> _ACTIVITY_: Set down exactly the stretch of lines below that opens at the line containing "2023. november (26, 1702)" and continues through the last line of the entries, and nothing else.

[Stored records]
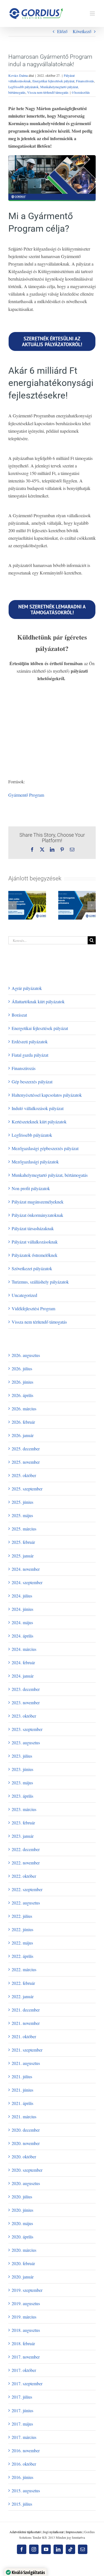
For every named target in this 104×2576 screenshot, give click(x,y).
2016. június (22, 2477)
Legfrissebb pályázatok (23, 87)
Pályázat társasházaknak (33, 1228)
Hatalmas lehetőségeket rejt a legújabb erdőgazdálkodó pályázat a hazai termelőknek (70, 910)
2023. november (26, 1702)
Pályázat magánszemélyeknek (38, 1202)
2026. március (24, 1408)
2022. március (24, 1969)
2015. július (22, 2504)
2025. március (24, 1529)
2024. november (26, 1569)
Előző (62, 31)
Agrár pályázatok (27, 988)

> _TASK ANSWER_:
2023. november (26, 1702)
Pályázat magánszemélyeknek (38, 1202)
2026. március (24, 1408)
2022. március (24, 1969)
2015. július (22, 2504)
2025. március (24, 1529)
2024. november (26, 1569)
Előző (62, 31)
Agrár pályázatok (27, 988)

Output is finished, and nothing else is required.